MomoCon also sponsors local events that bolster awareness of the convention and Japanese culture. Anime O-Tekku began this tradition by bringing many movies and gatherings to Georgia Tech's campus and Atlanta, and MomoCon continues it.
- Georgia Tech Riki-Oh Night 2005 - MomoCon helped staff and financially sponsor the annual Georgia Tech cult film festival and Super Smash Bros. Melee tournament, Riki-Oh Night. The convention paid in part for the banner and prizes for the tournament.
- Photoshoots on Tour 2006–2017 - MomoCon on Tour has hosted photoshoots around the southeast since 2006, including two Savannah shoots (one on Tybee Island), three South Carolina shoots, a zombie-themed Halloween shoot in Perry, GA, joint photoshoots with Middle Tennessee Anime Convention and Anime Weekend Atlanta in Chattanooga, TN and Rhodes Hall in Atlanta, respectively.
- Gaming Festivals 2009–2010, 2012–2014 MomoCon hosted a Summer and Winter Gaming Festival at the Georgia Tech Student Center. Events included board, card, and RPG gaming, as well as retro video gaming.

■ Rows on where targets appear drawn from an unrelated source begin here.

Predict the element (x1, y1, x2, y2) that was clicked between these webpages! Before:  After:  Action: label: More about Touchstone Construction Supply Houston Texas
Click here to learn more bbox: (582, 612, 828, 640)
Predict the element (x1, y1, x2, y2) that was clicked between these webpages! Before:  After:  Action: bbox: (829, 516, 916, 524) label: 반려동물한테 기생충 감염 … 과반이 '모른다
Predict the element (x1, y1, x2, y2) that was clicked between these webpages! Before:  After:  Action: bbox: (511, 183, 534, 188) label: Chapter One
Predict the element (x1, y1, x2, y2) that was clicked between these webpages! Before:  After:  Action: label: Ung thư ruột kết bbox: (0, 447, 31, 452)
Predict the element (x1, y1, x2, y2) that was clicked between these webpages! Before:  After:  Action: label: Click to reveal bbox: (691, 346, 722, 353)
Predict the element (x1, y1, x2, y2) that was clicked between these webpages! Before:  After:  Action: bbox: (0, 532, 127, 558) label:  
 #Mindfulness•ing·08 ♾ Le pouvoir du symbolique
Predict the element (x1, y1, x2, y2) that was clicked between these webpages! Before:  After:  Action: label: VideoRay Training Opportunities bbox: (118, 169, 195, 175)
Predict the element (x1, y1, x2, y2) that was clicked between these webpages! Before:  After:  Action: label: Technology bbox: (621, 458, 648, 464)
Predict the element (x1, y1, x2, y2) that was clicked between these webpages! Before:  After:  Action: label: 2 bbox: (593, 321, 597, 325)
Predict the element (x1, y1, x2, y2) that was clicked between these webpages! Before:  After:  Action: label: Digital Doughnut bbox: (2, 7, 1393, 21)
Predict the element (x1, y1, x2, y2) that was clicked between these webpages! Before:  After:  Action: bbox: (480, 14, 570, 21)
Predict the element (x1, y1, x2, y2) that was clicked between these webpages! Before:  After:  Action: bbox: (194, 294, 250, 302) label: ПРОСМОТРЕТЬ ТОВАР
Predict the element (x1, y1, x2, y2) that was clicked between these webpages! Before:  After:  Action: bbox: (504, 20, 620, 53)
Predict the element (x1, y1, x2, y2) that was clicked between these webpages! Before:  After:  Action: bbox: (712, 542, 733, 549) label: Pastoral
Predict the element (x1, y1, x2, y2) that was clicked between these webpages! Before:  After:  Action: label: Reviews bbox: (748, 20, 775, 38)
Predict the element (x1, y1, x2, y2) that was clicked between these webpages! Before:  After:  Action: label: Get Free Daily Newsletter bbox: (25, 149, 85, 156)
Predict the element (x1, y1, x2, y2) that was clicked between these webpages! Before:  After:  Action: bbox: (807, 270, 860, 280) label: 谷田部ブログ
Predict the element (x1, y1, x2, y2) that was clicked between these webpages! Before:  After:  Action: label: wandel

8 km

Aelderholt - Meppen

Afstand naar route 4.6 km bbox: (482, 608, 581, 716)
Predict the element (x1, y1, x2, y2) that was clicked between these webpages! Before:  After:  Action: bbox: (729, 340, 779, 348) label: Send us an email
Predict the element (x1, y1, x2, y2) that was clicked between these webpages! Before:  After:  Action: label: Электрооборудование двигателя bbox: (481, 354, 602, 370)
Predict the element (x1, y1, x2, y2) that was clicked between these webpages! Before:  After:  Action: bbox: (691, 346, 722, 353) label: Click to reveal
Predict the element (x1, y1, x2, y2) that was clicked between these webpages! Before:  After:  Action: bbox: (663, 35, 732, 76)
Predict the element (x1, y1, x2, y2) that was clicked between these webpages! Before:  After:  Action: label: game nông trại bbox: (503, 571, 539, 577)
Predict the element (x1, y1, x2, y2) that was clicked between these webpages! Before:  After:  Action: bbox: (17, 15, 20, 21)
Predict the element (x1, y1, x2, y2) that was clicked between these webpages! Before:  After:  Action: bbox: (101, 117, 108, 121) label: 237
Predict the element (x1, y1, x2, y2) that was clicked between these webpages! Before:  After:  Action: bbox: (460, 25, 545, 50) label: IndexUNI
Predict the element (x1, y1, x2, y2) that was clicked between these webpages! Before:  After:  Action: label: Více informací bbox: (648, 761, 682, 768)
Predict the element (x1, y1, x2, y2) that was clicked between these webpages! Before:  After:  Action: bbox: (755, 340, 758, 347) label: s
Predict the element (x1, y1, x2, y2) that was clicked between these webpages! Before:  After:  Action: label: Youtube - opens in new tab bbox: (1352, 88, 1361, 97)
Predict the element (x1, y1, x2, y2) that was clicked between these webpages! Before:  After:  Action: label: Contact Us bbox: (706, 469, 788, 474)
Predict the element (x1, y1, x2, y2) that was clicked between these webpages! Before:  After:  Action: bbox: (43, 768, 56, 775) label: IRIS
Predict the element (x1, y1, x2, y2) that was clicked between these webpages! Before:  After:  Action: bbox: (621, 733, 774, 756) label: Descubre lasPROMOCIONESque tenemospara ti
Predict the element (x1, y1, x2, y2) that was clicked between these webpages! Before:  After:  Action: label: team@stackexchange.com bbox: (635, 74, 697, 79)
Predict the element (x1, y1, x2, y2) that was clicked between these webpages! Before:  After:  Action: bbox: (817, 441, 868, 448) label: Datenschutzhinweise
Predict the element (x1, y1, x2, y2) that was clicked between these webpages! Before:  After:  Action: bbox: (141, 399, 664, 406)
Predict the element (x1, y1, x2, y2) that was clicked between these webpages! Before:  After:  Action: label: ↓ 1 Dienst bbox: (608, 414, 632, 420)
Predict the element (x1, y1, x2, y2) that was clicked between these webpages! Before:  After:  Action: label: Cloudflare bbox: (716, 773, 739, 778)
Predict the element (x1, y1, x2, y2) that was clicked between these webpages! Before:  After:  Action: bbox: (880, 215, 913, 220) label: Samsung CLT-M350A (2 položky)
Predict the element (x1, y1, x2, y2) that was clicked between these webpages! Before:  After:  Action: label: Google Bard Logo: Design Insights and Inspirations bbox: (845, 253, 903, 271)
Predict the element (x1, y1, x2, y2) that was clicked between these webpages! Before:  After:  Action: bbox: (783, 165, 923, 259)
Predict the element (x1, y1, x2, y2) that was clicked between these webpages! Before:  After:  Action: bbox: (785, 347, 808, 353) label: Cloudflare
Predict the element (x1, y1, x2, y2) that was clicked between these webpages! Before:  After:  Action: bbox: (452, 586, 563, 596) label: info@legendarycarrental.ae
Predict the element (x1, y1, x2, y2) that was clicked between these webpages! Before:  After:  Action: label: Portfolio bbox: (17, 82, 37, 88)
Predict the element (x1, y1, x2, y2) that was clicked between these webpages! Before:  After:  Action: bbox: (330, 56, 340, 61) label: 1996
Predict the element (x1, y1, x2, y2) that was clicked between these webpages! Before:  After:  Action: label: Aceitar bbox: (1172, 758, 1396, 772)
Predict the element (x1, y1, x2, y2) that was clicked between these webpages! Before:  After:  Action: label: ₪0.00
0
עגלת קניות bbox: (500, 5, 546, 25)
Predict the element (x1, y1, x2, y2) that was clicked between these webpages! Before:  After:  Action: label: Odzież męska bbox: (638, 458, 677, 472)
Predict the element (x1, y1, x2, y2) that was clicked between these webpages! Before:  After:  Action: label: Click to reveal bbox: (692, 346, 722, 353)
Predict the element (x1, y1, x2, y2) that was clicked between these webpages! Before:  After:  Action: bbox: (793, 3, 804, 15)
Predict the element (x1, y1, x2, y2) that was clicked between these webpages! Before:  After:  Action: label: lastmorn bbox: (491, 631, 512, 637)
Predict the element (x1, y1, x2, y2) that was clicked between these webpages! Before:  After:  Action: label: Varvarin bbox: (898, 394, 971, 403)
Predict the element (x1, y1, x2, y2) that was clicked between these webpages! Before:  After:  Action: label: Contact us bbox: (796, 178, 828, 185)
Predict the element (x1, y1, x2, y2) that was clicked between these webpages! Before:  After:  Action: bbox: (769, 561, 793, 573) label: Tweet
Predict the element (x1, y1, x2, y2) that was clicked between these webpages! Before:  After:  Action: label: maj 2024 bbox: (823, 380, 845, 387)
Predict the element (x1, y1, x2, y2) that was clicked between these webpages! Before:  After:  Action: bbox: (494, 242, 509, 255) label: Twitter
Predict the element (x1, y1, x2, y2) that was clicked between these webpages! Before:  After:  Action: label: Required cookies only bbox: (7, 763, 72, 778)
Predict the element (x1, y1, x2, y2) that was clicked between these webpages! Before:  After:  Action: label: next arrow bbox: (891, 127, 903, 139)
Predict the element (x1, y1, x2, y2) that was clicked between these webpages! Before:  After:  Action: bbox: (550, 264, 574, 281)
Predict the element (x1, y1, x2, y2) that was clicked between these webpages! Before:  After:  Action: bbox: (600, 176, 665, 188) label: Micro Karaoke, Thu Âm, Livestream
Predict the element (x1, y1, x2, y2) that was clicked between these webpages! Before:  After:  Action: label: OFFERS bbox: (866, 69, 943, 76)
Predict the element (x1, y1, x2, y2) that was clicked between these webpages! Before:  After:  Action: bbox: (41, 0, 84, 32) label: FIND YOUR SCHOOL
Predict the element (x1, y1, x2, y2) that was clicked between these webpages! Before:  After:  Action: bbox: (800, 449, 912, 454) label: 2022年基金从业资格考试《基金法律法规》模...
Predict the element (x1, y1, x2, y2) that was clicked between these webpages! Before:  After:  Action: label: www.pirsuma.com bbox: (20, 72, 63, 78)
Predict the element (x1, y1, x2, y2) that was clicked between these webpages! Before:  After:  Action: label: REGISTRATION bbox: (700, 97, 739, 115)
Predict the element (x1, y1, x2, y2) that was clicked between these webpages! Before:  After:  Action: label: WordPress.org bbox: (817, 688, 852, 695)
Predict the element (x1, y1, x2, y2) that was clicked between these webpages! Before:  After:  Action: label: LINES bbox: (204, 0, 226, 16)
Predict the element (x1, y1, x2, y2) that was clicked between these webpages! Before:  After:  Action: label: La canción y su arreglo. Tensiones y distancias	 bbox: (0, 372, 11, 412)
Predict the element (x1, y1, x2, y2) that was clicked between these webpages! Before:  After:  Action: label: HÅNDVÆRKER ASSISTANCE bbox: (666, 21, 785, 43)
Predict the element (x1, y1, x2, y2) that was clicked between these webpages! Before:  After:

- Cosplayers on Ice 2007–2016 - Annually in December, MomoCon on Tour welcomes attendees to the Cosplayers on Ice event.
- Steampunk Photoshoot 2008 - On May 24, 2008, MomoCon in association with Peach State Cosplay Society hosted a Steampunk photoshoot on Georgia Tech campus. The shoot took advantage of some of the unique campus architecture and was open to all types of costumers.
- MomoCon Winter Ball 2008–2015 - MomoCon hosts a winter semi-formal ball event annually. It features wintery decorations, DJs playing danceable anime/video game tunes as well as classic pop, rock, big band, lounge, and jazz music.
- MomoCon Summer Charity Ball 2008–2010, 2012–2014 - MomoCon hosts a summer semi-formal ball with all proceeds benefiting the Susan G. Komen organization for breast cancer awareness.
- Twilight Masquerade 2015, The Crystal Ball 2017 - MomoCon hosted (alongside Dragon Con for The Crystal Ball) a full formal masquerade event in 2015 and 2017 held in the Oceans Ballroom at the Georgia Aquarium.
- Winterfest was held from 18–19 December 2021, as a smaller-scale replacement for the main convention due to the COVID-19 pandemic.